Auctions and Brokerage
The 2002 Turbo
The BMW 2002 can be credited with establishing BMW as a truly international mass-market brand. In fact, it was the BMW 2002 that originally gave rise to the term “sports sedan.” In 1973, near the end of its successful production run, the 2002 Turbo was designed and built, breaking new ground in the process, in that it marked the first use of a turbocharger in a passenger car by a European manufacturer. Just 1,672 examples of the 2002 Turbo were made, making it one of the rarest of the 861,000 BMW 2002 variants built between 1966 and 1976 – none of which were sold new in America.
2002 Turbo buyers were among the first to experience the extremely brisk acceleration curve common to early turbocharged cars. On full boost, the turbo gave the 2.0-litre engine an astounding 170 bhp, a 0–60 time of 7.5 seconds, and a 130 mph top speed – numbers well above the performance figures of the normally aspirated 2002 tii. Riveted fender flares and a graphics package set the turbo variants apart visually as well.
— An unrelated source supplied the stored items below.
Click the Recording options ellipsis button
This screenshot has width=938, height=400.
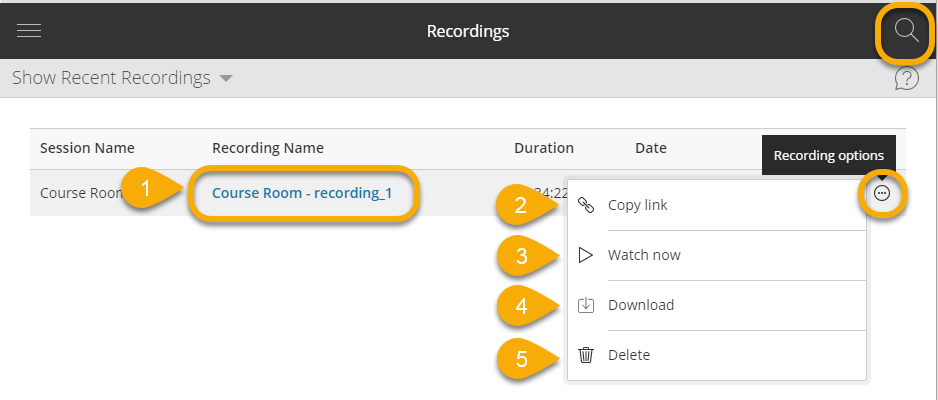click(x=881, y=194)
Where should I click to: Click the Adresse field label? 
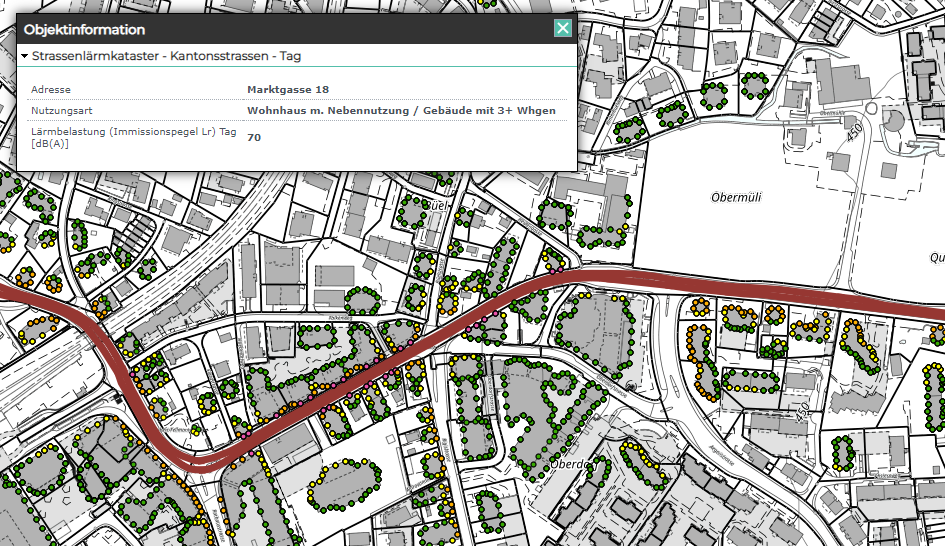[51, 90]
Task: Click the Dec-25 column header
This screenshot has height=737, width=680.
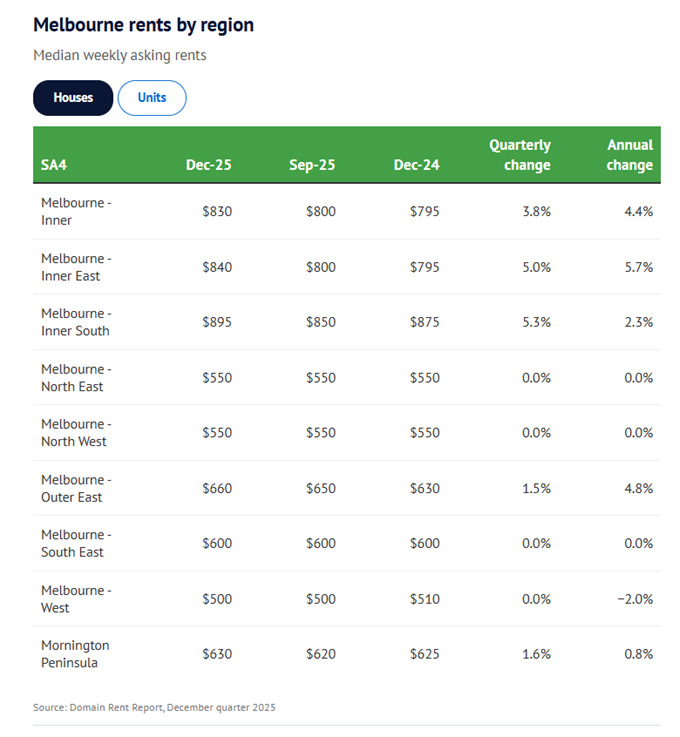Action: (208, 165)
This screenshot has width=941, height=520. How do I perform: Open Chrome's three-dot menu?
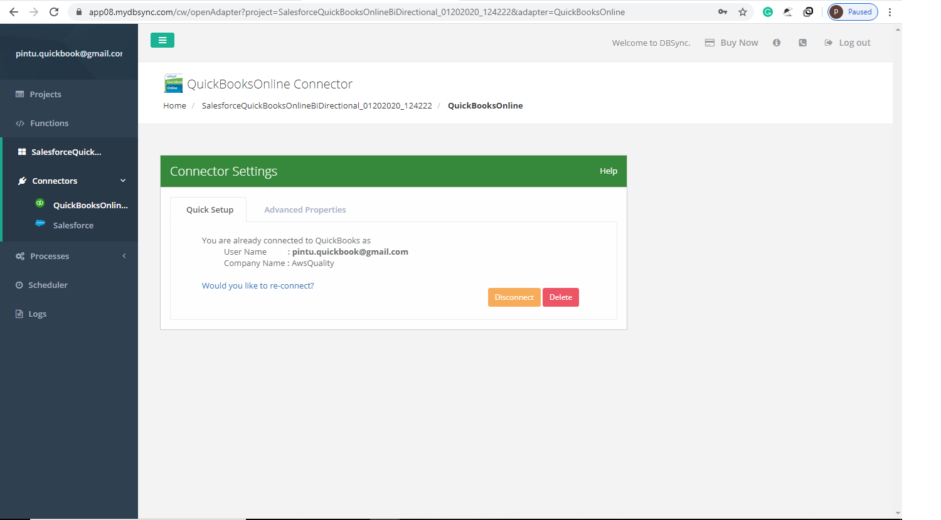tap(889, 12)

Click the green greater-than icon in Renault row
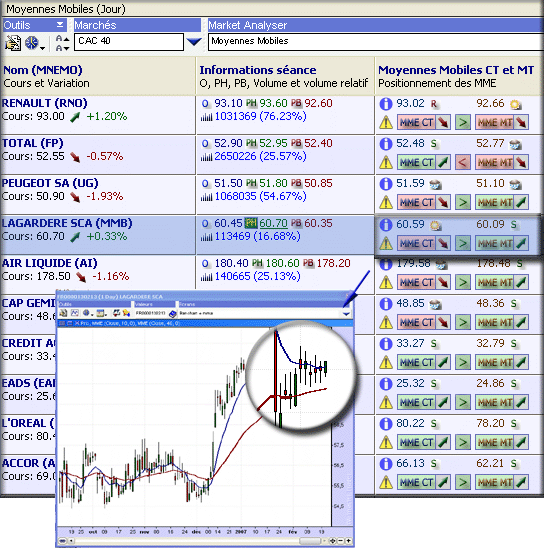tap(462, 123)
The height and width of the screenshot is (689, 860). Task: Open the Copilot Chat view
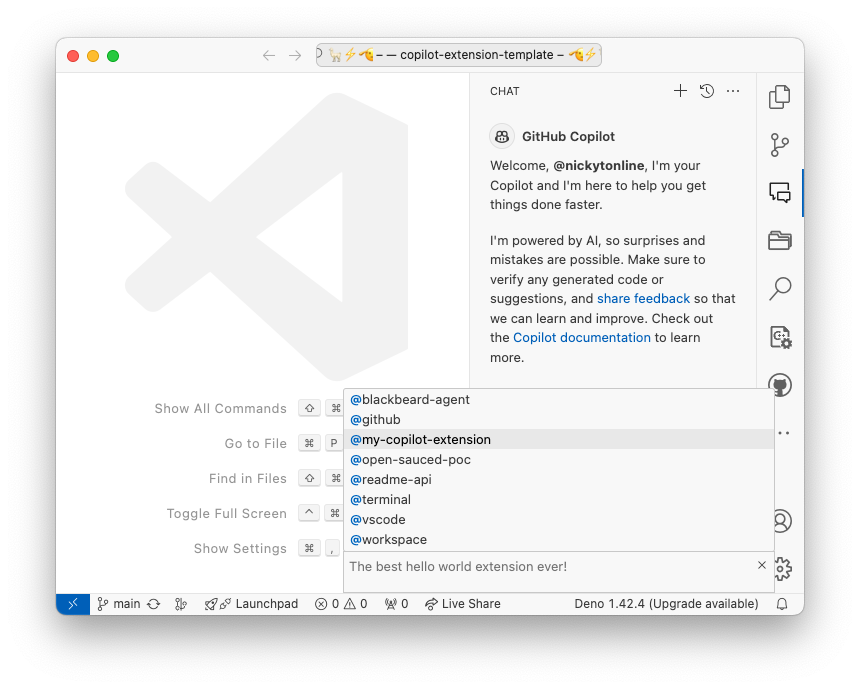click(779, 192)
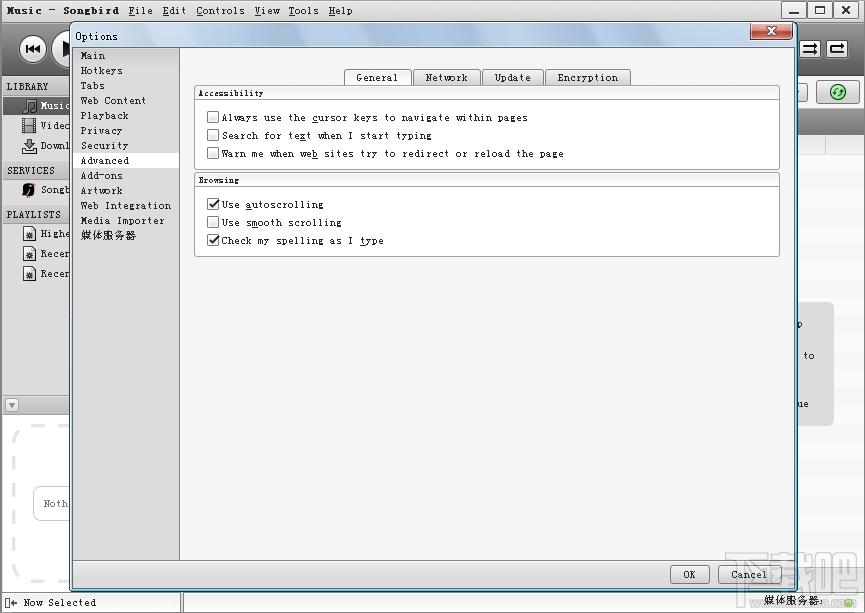Click the green refresh sync icon

click(x=837, y=92)
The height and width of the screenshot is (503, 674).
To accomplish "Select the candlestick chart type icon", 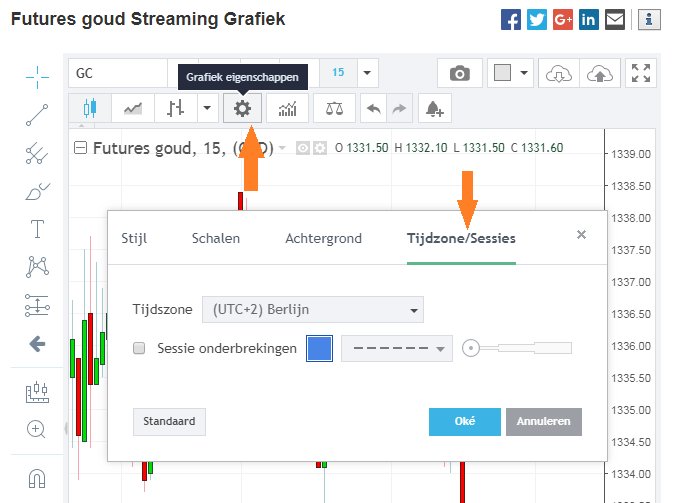I will pos(90,108).
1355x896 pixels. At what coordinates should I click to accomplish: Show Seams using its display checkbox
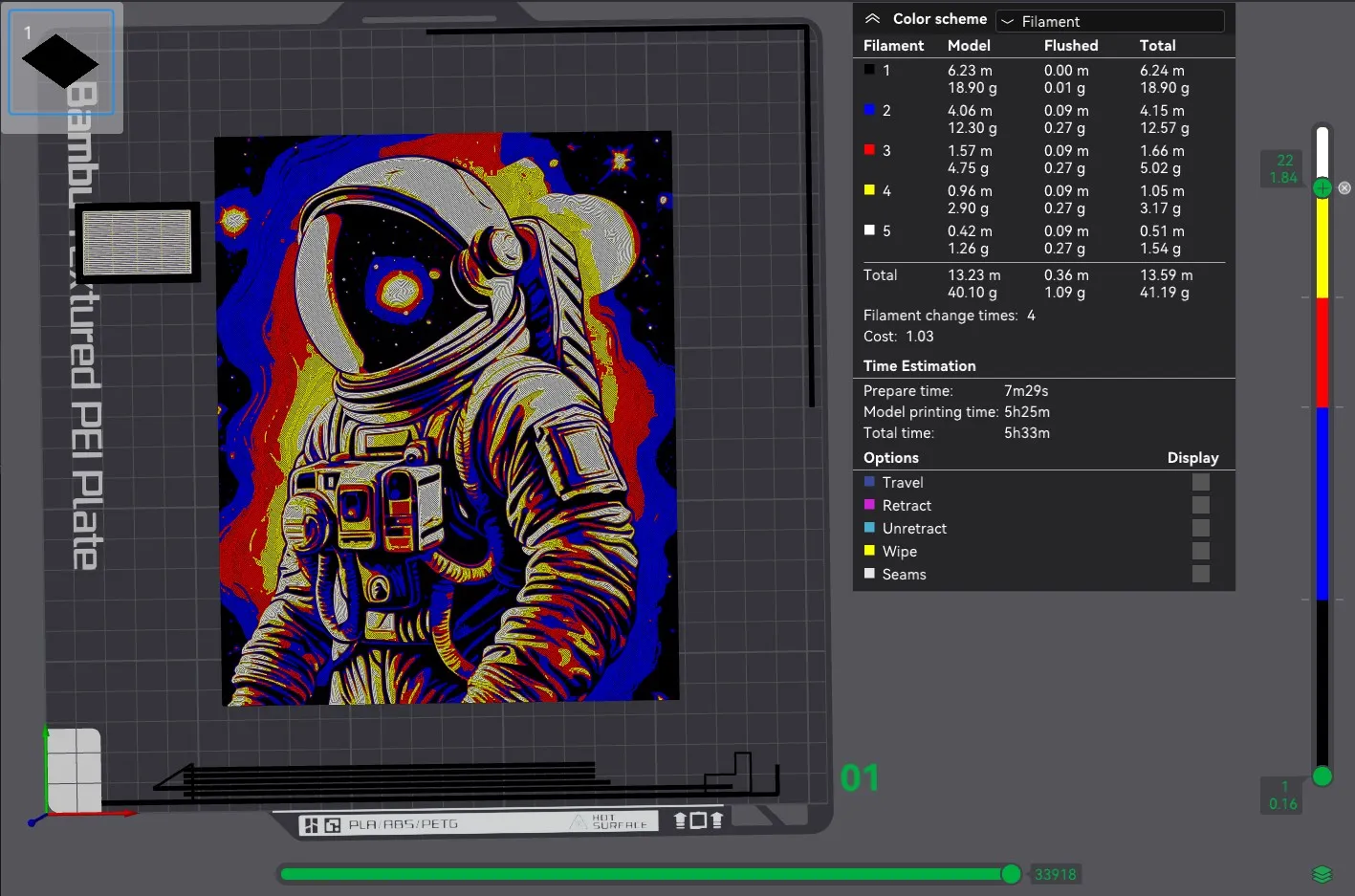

This Chamonix White 2002 Turbo was originally reported sold on January 10, 1974, and it is quite possible that the BMW dealership itself kept the car as a demonstrator. In 1978, the Turbo was purchased by Dutch resident M.J. van Baal, who lived near the Belgian border. Mr. van Baal retained ownership of the rare 2002 for nearly 30 years before finally selling it in 2006. During his ownership, scores of maintenance receipts were generated and carefully organized in a comprehensive file. An appraisal in 1996 found the car to be in good working order with numerous restored and renewed components; and photos depict the 2002 much as it appears today. It is clear that Mr. van Baal was a very fastidious and dedicated owner of this special BMW, and appears to have spared no expense in its upkeep during his tenure with the car, even installing a new engine block in 1979, and was sparingly used from 1996 until it was sold in 2006.
In 2009, the Turbo was sold through a Dutch classic BMW dealer, Laurens Manders’ Euro Classics, to an enthusiast in Arizona. The new owner had the engine resealed with new gaskets and fitted belts and hoses. A new clutch, rebuilt turbocharger, and freshly machined pistons were also installed at that time.
The interior appears to be completely original; the bolstered sport seats show very little wear and belie the true age of the car. The dash, which is particularly prone to sun damage, appears smooth and free of cracks. Outside, the car is stated to retain a majority of its original paint, and the distinctive turbo graphics appear as new.
Included with the car is an extensive file of technical bulletins dating to 1974, printed in German and Dutch. These documents no doubt proved useful as this rather experimental model has been used and maintained in the real world over the past four decades.
2002 Turbos were a rare sight even when new. Today, they are extremely scarce and are coveted by BMW enthusiasts everywhere for their performance and importance to the BMW line. Opportunities to purchase a well-preserved example such as this are few.